T. Tvedt in ‘The River Nile in the Post Colonial Age’ highlighted the diverse definitions of cooperation for the Nile use and management, and emphasized the dynamic linkages between societal and physical river systems to show that the institutional solutions to cooperation and conflict are not to be homogeneized even if collective action at the basin level is needed. This currently happening collective action can be explained along with T.Tvedt as a critical mass of people who decide the collective benefits to be allocated to others as part of an initial joint commitment. The NBI has launched the process, i.e. a pioneering vision of a river as a shared resource for all basin states, with shared benefits. The role of the peoples of the Nile states will have to be further analysed in the collective action of the Nile, i.e. key waterscapes for climate change adaptation and mitigation, such as Mount Elgon transboundary water tower, Dinder and Boma/Gambella national parks sheltering a rainforest, Murchison Semliki transboundary waterscape, Virunga-Volcanoes-Bwindi-Mahinga transboundary area, and Bugesera transboundary biosphere.

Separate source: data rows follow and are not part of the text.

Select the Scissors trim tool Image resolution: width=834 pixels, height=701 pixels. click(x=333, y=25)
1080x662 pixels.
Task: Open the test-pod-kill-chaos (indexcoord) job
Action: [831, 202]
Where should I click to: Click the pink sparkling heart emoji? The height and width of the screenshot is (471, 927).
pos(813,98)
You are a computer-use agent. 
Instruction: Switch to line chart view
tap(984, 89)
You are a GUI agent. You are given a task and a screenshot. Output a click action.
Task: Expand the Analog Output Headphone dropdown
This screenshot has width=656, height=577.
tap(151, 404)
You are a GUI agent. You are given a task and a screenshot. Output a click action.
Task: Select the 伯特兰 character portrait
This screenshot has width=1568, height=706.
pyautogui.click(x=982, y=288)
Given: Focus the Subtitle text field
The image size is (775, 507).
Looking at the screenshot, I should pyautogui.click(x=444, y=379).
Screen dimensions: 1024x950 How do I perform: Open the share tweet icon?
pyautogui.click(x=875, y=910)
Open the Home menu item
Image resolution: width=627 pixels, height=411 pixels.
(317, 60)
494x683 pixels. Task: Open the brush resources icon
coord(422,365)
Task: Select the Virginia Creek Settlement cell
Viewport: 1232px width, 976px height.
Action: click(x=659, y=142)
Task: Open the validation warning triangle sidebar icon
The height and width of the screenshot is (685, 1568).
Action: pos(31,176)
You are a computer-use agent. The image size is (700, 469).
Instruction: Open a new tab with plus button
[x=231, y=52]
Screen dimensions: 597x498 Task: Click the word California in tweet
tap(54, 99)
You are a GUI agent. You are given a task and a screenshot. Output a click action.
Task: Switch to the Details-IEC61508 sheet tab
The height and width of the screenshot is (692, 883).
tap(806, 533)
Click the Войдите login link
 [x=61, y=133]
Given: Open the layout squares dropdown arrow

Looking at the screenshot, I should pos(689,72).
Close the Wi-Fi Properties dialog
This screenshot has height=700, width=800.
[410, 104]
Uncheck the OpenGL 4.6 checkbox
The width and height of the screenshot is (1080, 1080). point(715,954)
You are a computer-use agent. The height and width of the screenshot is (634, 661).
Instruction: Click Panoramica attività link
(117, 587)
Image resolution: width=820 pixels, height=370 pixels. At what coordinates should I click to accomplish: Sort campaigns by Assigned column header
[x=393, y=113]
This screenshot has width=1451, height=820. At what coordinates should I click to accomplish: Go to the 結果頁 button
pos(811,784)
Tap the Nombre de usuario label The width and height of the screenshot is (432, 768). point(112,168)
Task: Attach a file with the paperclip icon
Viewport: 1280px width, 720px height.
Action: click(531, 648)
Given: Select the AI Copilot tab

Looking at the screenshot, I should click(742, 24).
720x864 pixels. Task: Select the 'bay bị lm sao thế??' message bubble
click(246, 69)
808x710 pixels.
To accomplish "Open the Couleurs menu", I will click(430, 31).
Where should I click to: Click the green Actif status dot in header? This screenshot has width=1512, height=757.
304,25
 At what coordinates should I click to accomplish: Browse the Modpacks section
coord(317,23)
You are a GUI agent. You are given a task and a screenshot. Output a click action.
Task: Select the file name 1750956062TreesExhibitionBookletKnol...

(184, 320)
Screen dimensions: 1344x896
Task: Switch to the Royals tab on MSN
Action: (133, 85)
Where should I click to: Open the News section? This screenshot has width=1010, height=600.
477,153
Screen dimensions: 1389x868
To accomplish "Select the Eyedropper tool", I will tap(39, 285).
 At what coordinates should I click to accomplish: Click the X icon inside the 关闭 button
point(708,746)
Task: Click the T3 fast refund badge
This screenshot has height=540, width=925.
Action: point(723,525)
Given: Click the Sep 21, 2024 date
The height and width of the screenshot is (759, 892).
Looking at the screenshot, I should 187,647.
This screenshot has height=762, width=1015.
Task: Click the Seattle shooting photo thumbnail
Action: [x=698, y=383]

Investors and governments of public private partnerships in water infrastructure, buyers of carbon credits such as international organizations as potential funding partners of the Nile Basin Initiative who are interested in climate mitigation to fund adaptation, indigenous peoples and governments would have to strengthen their common collaboration capacity through legal mediation and implement accepted and internalized norms for ecosystems services assessments in climate change responses, and to enforce them through community self-policing as the best suited norms enforcement method for Least Developed Countries budgets.
In what context do you think this solution could/would work best and why?
Where vulnerable people affected by climate change, i.e. indigenous peoples (UNOHCHR 2008) such as fisher groups, pastoralists and forest peoples, are concentrated at the borders within transboundary waterscapes whose ecosystems services they contribute to sustain through their knowledge to ensure their maintained spiritual, political, social, economic and cultural relationship to the resource. In addition, mobility corridors is an ancient climate resilience method to cross the borders for human and animals drinking water points as well as non timber and non poaching income generation, e.g. hunting, fishing and gathering. Mobility has been supported by UNEP, IOM, and OCHA ‘security in mobility’ project in Eastern Africa to stop regional arms proliferation.
What is the minimum investment necessary (in terms of human resources, time, energy, infrastructure, financial resources, political will, etc) in order to effectively implement this solution?
Increased financial resources of UNEP/GWP Eastern Africa sub project within the whole programme ‘Adapting to climate change induced water stress in the Nile river basin’, i.e. US$ 374000 on US$ 3.2 Million.
What projects/programmes inspired this solution?
UNESCO biosphere reserves network, which has a few transboundary freshwater biospheres to ensure a transboundary experience sharing for environmental social mobilization towards litigation against illegal logging and environmental degradation of a UNESCO biosphere, as well as recently created transfrontier parks such as the Great Limpopo park in the Incomati basin. In the Incomati basin, a water sharing agreement has been signed to translate the equity principle into measurable and enforceable commitments, guided by the UN international watercourses convention and the SADC Protocol on shared watercourses.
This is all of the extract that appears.